Mouthwatering watermelon

Principle 9: Use small and slow solutions

I was thinking about which principle to use to illustrate this, and decided on use small and slow solutions, I've been realising that home grown food is a fantastic example of this principle. It's also a good example of obtain a yield.

I was given a large watermelon last year by a friend that grew it at the Seymour Community Garden, it was so delicious that I keep some seeds. This year I raised some seedlings and planted a few of them out. One of them took off and eventually produced a single enormous watermelon. It was so big that Kai couldn't lift it (about 8kg).

Kai trying to lift our first watermelon, that came in at around 8kg
How did I know when to pick it? Well, I asked around and was told that I should pick it when 'you knock it and it sounds hollow'. I was also warned by another friend not to pick it too early, or too late. Hmmm... well I knocked it, it sounded hollow and I picked it. I was waiting for a time when we were visiting friends because we have no room in our tiny fridge to store it and I wanted to share the abundance. Fortunately, when I cut it open, it was perfect! Mmmm, so sweet - way better then anything that you'll find a t the stupermarket. Everyone loved it and it was finished off by the next day.

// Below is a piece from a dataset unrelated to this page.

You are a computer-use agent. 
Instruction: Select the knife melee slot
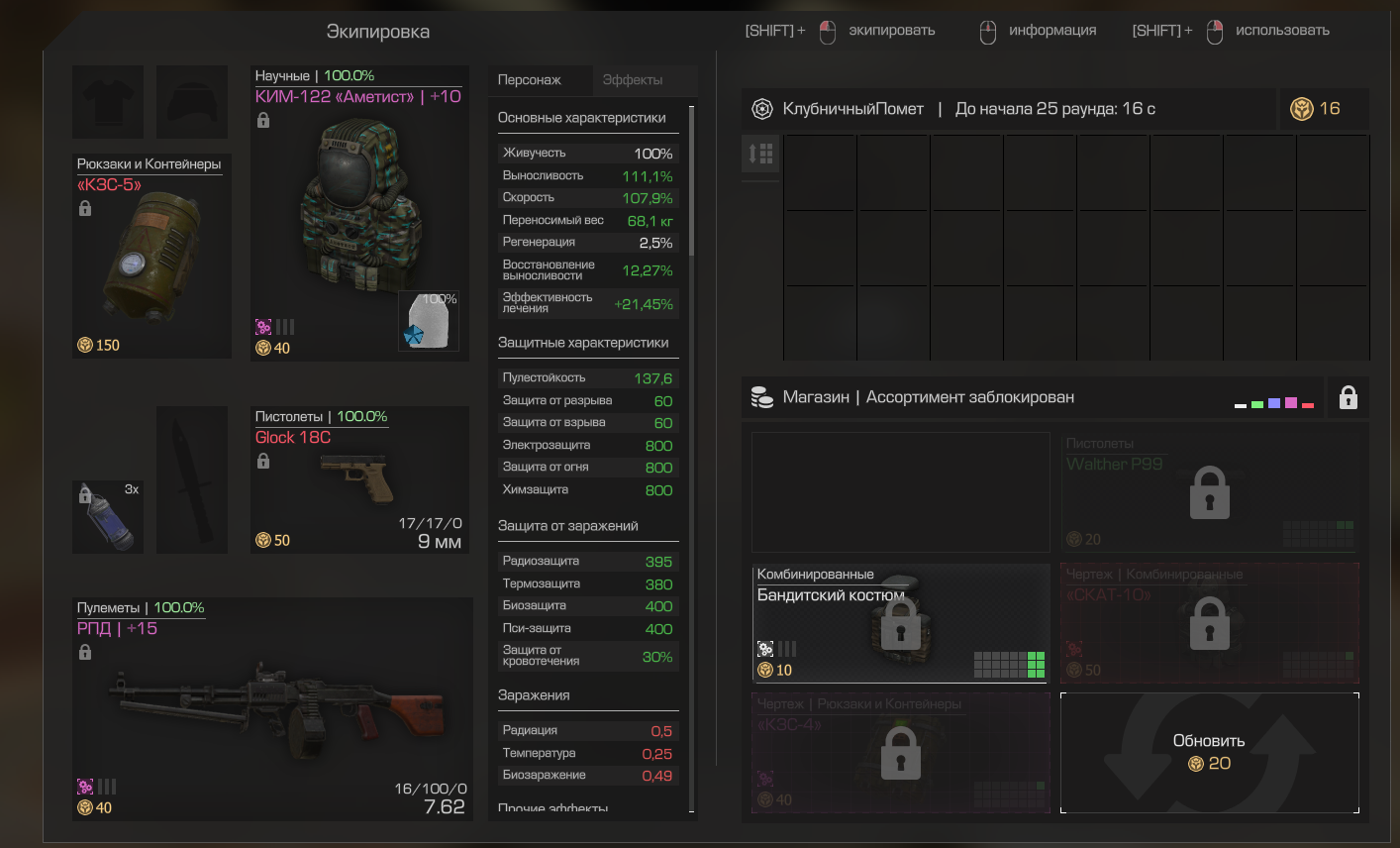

Enjoying the fruits of our efforts, perfectly juicy and sweet
Next year I think I might try some smaller melons too, it's a bit of a mission tackling a item like this.

Comments

Linda said…
Yahoo! You got it right. You are now the official watermelon checker!
Richard - It's like you read my mind. We have a lone melon that has decided to climb some vines but seems to be dangling safety, with good support. We had no idea when to pick and I intended to have a look into it tonight but, ta dah, advice right here in front of me. Thank you!